++++ Extracted entries

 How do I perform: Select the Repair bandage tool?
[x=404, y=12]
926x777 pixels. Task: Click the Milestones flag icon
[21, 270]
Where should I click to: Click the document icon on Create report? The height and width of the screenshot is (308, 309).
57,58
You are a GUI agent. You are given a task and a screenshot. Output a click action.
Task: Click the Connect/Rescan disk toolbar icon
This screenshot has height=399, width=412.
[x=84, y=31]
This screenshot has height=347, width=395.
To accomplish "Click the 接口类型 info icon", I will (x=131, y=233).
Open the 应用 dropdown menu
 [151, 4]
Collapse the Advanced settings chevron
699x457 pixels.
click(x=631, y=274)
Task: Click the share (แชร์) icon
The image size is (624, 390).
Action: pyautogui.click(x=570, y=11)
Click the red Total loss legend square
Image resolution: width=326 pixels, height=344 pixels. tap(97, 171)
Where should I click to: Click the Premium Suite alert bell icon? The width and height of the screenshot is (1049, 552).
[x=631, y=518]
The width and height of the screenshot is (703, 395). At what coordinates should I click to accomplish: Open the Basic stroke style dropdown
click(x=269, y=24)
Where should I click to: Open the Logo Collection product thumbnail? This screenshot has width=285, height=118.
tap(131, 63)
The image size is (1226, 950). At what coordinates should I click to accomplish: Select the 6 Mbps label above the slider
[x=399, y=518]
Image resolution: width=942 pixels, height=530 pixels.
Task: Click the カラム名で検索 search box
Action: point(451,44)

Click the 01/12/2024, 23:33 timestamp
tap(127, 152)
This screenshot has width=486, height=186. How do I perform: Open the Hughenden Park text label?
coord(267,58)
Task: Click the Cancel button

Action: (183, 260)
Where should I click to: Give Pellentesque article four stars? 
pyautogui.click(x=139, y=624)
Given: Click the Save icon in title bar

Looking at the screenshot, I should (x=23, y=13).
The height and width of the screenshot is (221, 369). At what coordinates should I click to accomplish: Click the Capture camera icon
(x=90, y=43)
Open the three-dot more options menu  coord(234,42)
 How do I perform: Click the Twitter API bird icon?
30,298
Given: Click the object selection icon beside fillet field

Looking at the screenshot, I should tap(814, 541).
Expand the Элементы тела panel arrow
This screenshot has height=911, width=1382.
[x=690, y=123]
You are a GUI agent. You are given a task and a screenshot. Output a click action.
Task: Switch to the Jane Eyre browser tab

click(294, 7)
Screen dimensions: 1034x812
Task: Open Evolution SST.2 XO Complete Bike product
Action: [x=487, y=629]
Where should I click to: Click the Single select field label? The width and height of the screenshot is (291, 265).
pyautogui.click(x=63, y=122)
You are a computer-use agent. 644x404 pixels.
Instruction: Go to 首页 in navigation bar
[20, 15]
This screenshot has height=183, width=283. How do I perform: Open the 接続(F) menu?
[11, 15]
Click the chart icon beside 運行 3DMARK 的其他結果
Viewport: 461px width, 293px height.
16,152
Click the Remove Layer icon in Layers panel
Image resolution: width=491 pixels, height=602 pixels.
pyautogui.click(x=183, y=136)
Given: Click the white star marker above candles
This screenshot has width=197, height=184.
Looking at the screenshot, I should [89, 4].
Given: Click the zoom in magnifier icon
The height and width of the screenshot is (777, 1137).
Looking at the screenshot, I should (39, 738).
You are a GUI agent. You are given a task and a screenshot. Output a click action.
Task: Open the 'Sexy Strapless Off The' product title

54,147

++++++++

Copy out the data above word for word, everything from the line containing "Where should I click to: Give" down through the last line.

Where should I click to: Give Pellentesque article four stars? 
pyautogui.click(x=139, y=624)
Given: Click the Save icon in title bar

Looking at the screenshot, I should (x=23, y=13).
The height and width of the screenshot is (221, 369). At what coordinates should I click to accomplish: Click the Capture camera icon
(x=90, y=43)
Open the three-dot more options menu  coord(234,42)
 How do I perform: Click the Twitter API bird icon?
30,298
Given: Click the object selection icon beside fillet field

Looking at the screenshot, I should tap(814, 541).
Expand the Элементы тела panel arrow
This screenshot has height=911, width=1382.
[x=690, y=123]
You are a GUI agent. You are given a task and a screenshot. Output a click action.
Task: Switch to the Jane Eyre browser tab

click(294, 7)
Screen dimensions: 1034x812
Task: Open Evolution SST.2 XO Complete Bike product
Action: [x=487, y=629]
Where should I click to: Click the Single select field label? The width and height of the screenshot is (291, 265).
pyautogui.click(x=63, y=122)
You are a computer-use agent. 644x404 pixels.
Instruction: Go to 首页 in navigation bar
[20, 15]
This screenshot has height=183, width=283. How do I perform: Open the 接続(F) menu?
[11, 15]
Click the chart icon beside 運行 3DMARK 的其他結果
Viewport: 461px width, 293px height.
16,152
Click the Remove Layer icon in Layers panel
Image resolution: width=491 pixels, height=602 pixels.
pyautogui.click(x=183, y=136)
Given: Click the white star marker above candles
This screenshot has width=197, height=184.
Looking at the screenshot, I should [89, 4].
Given: Click the zoom in magnifier icon
The height and width of the screenshot is (777, 1137).
Looking at the screenshot, I should (39, 738).
You are a GUI agent. You are given a task and a screenshot. Output a click action.
Task: Open the 'Sexy Strapless Off The' product title

54,147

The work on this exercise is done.